Problem statement: Turn the rows below into a numbered list. Skip any blank lines and leave the pictures out.

Data supplied:
---+---
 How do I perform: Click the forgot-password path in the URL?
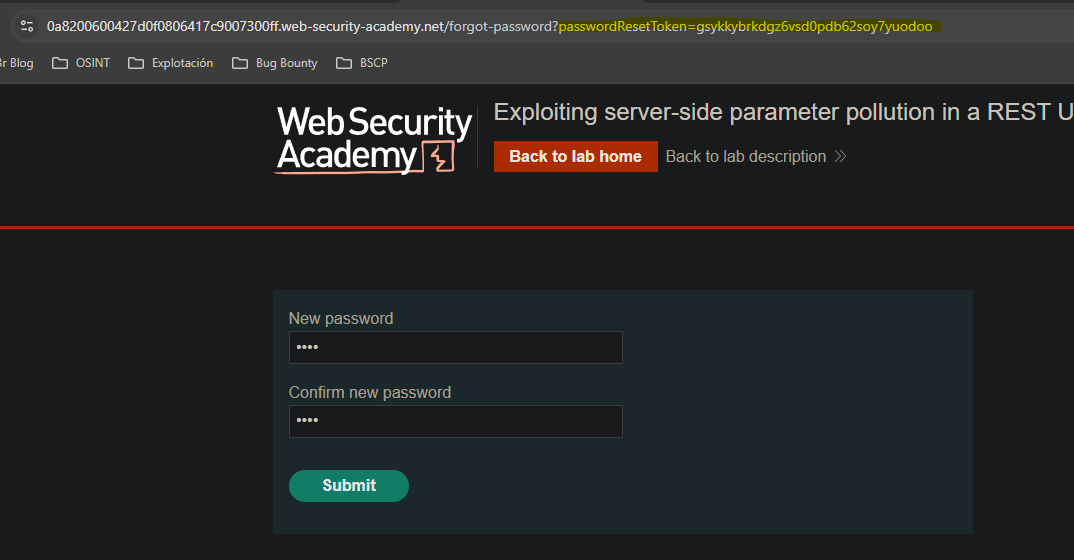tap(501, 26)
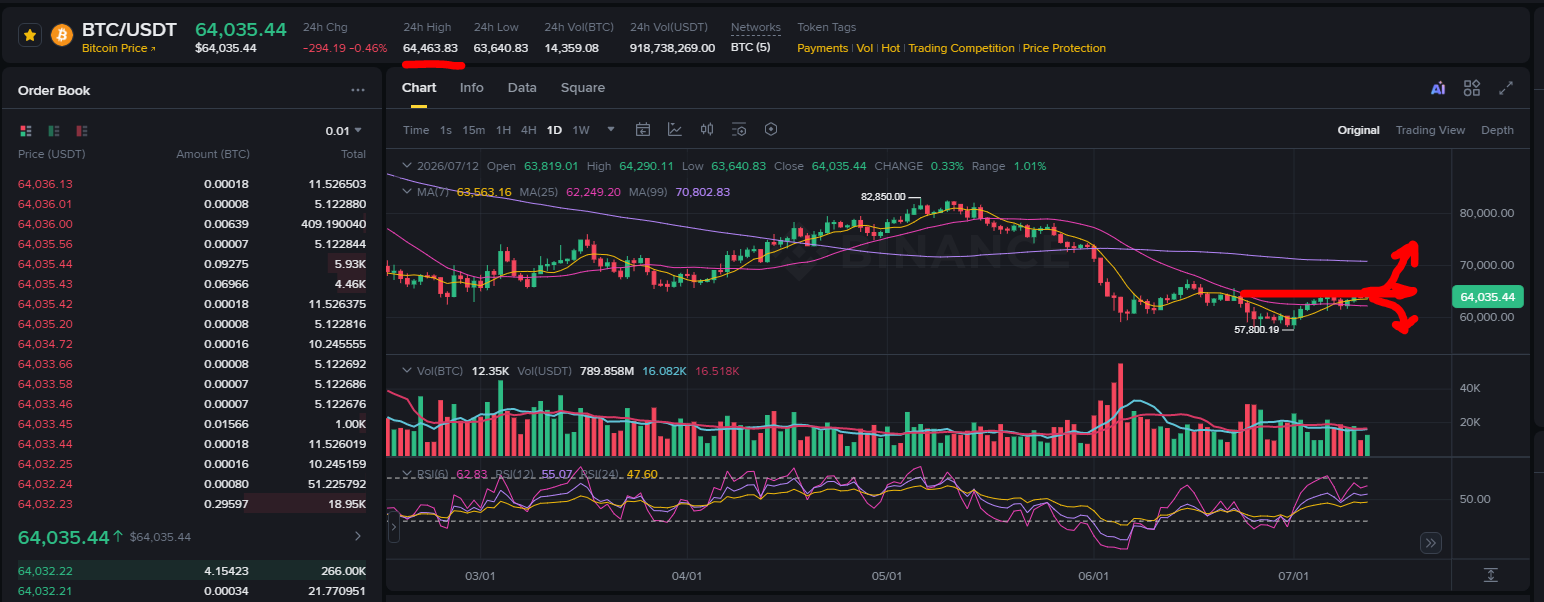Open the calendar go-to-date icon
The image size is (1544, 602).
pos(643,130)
---+---
Solved exercise:
1.  How do I perform: Click the forgot-password path in the URL?
2. tap(501, 26)
3. Open the calendar go-to-date icon
4. The image size is (1544, 602).
5. pos(643,130)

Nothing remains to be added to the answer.